Men and Women Drink Differently
PHYLLIS SMITH: I want to get into more of that as well because you also say women and men drink differently –
TERESA RODDEN: They do.
PHYLLIS SMITH: And you’re saying just because you’re drinking excessively it doesn’t mean you’re an alcoholic. There is a distinction as you’re saying. When did you know you had a problem with alcoholism?
TERESA RODDEN: That’s an excellent question because I knew years before I stopped drinking that I wanted to change my relationship with alcohol, but there was no other option out there. You either identify as an alcoholic and you go the traditional path of Alcoholics Anonymous and 12-steps back in the 90’s, or try to figure it out on your own and without any type of personal development or emotional support. And there is no support out there unless you do identify as an alcoholic.
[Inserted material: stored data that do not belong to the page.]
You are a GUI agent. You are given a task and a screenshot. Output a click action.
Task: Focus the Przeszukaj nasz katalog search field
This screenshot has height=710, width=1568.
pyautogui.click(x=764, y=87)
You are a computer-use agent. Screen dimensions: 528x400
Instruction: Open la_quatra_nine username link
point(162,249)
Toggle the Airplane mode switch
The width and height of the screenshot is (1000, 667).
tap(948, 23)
You’re kind of stuck.
PHYLLIS SMITH: When you go in and identify, “Hi, I’m Teresa and I’m an alcoholic” you’re sort of making this declaration That’s part of the rendering yourself powerless and giving into it and I am what I am, what I am, what I am and one day it’s going to happen again, and I must keep coming to meetings so that it doesn’t happen again. Is that the premise?
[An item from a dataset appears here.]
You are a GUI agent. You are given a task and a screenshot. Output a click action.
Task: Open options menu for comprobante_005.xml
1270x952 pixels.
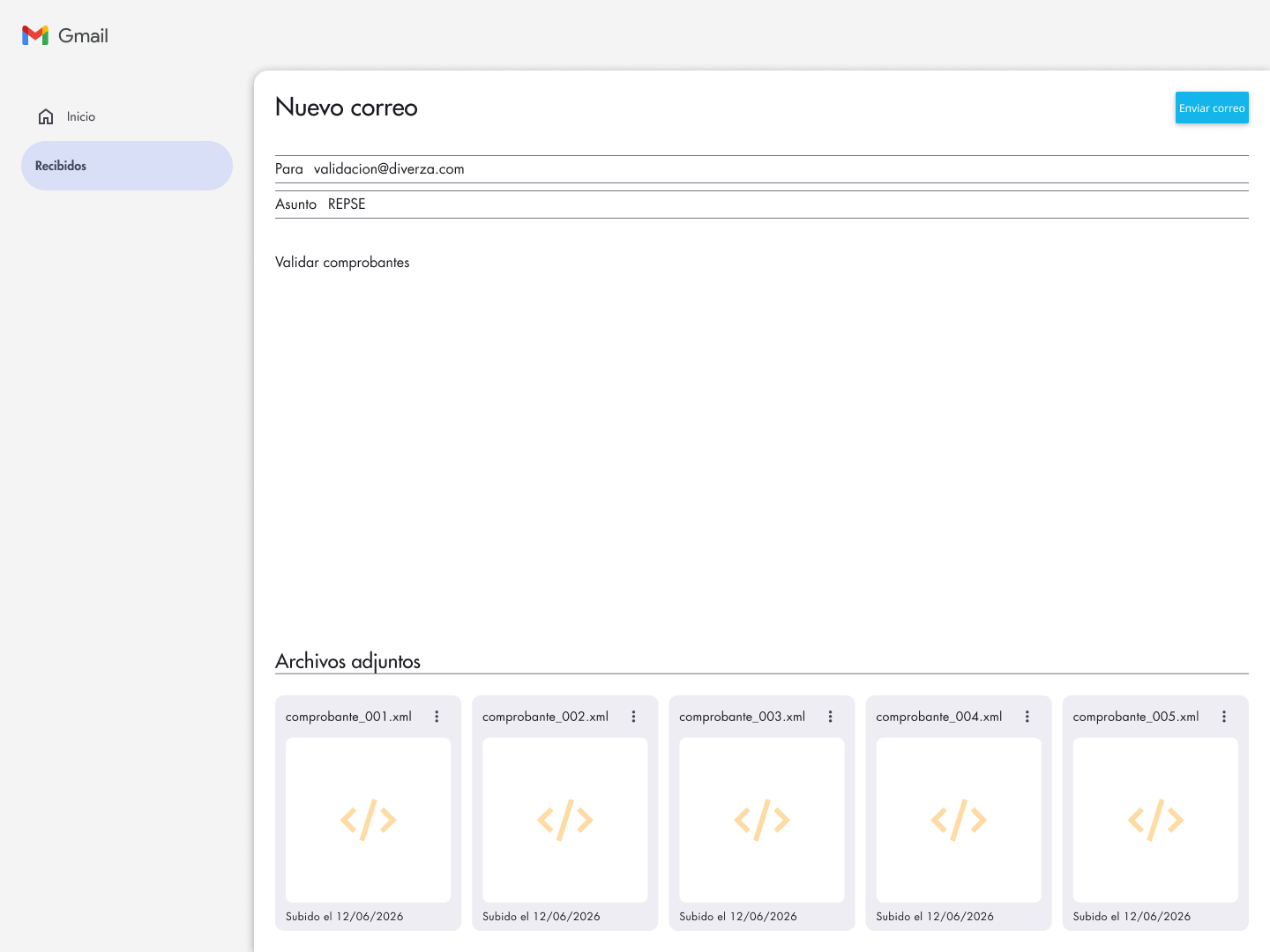(x=1224, y=717)
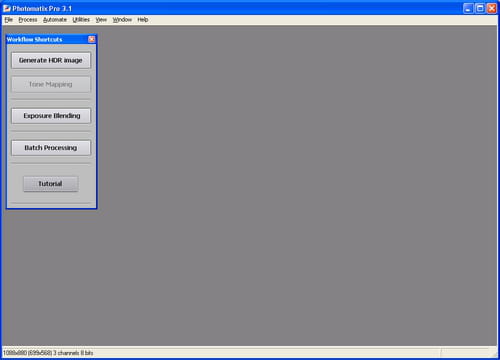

TERESA RODDEN: Wow! Yeah and I can speak to it so succinctly what I was told is that you will always have a monster inside of you who is doing push-ups, who is getting stronger, no matter how long you abstain from alcohol. It’s always in you waiting for a weak moment so it can take you down, and I literally felt like I was on the edge of a cliff waiting for a wind gust to come through and knock me off. It’s a ticking time bomb. I couldn’t live that way. I couldn’t live the rest of my life that my core sense of self was broken and had a disease that was incurable and waiting for an opportunity to take me out. It wasn’t going to work for me.
PHYLLIS SMITH: That’s obviously a huge challenge to go against the norm but giving into the norm requires you to continue in the program.
TERESA RODDEN: It does. It absolutely says you’ll be going to meetings for the rest of your life.
PHYLLIS SMITH: Do you think that’s why? What is the reasoning behind that?
TERESA RODDEN: It’s to remind you that you have a disease and that you’re out of control. That you’re powerless. That’s the point of the meetings is that you have this community, and I do want to say, and I want to state and say this very clearly, it does work for some people. It just doesn’t work for everybody. I don’t operate with that kind of a mindset, but there are some people that do need to be reminded that they are in trouble if they drink again. That could cost them everything. It is an effective program for some people, and it’s just not for everybody. For the longest time, since 1935, it’s been the only answer.
PHYLLIS SMITH: Wow! It’s amazing isn’t it? 1935. Everything you see, even on the TV shows you’re always seeing somebody’s an alcoholic and somebody’s in a meeting. Yeah, I think it can help. Maybe it’s the community. Having people that can identify with what you’re going through but it sounds like to me it keeps you sick.
TERESA RODDEN: Well, the interesting thing is that it’s the gold standard. It’s the go to program. It’s the one that’s court ordered. It’s the one the hospitals, therapists, and counselors rely on. However, it has less than a 10% success rate. It’s been the only option out there for so many years.